Monday, April 23, 2007

Kentucky

This weekend I went to Kentucky for the third time in my life, but the first two times don't really count. The first time I was in college and drove down with a group of people to the Kentucky Derby. It rained, I didn't see a horse the entire time, and if I never see a mint julep again it will be too soon. The second time I went to Paducah with the guy I was dating at the time, who tricked me into going by saying it would just be a short drive to his friend's lake house. Eight hours later we arrived at the house. The next morning I jumped off a 30-foot cliff into a water-filled quary, and just being able to say that I took the jump of the insane (on multiple occaisons over the course of the next ten years) made the trip worth it, even though I broke up with the guy shortly after when I realized that his idea of a vacation included going to his parents' trailer in southern Indiana.

This time I was in Bowling Green for the Southern Kentucky Book Fest, which I'd been imagining would be sort of like Word Fest in Michael Chabon's Wonderboys, and it kind of was, minus the pediophilia and the dead dog. Which is to say, there were lots of writers, and lots of complaining about publishers and the publishing world ensued. Also there were weird people and a few Famous Authors who huddled with their groupies in the far corners of rooms and some guy playing a fiddle and men in mint green sports coats.

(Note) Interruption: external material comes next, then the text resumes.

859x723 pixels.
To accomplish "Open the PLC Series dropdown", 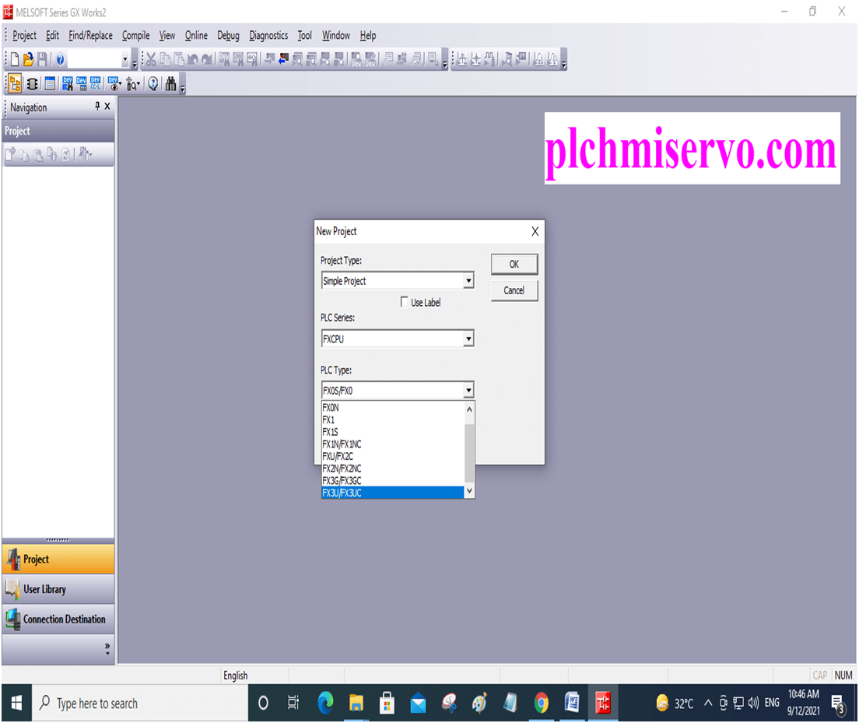I will coord(469,339).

And there were people who backed away from me when I said I was from New York (Steven said I should just have worn a sign that said "Yes, I am judging you but it's okay, I judge everyone."), there was barbecue, and there were gaggles of teenagers in bathing suits runing through the lobby on Saturday night because apparently the Holiday Inn off I65 is the place to be.

There was much oggling of Kentucky real estate prices, some guy in a penguin suit who scared Milo, aspiring writers just wishing they could be published, writers with two-book-deals who were miserable, and a nice local couple at the playground who cited their reading of the New York Times as an example of how intellectual they were. I wanted to tell them it's okay, Steven wouldn't read the New York Times if you paid him.

And then we came back home. Last night as I lay awake thinking about the trip I counted the number of states Milo has been to in his short life: 13 states so far, which is almost one state for every month he's been in existence.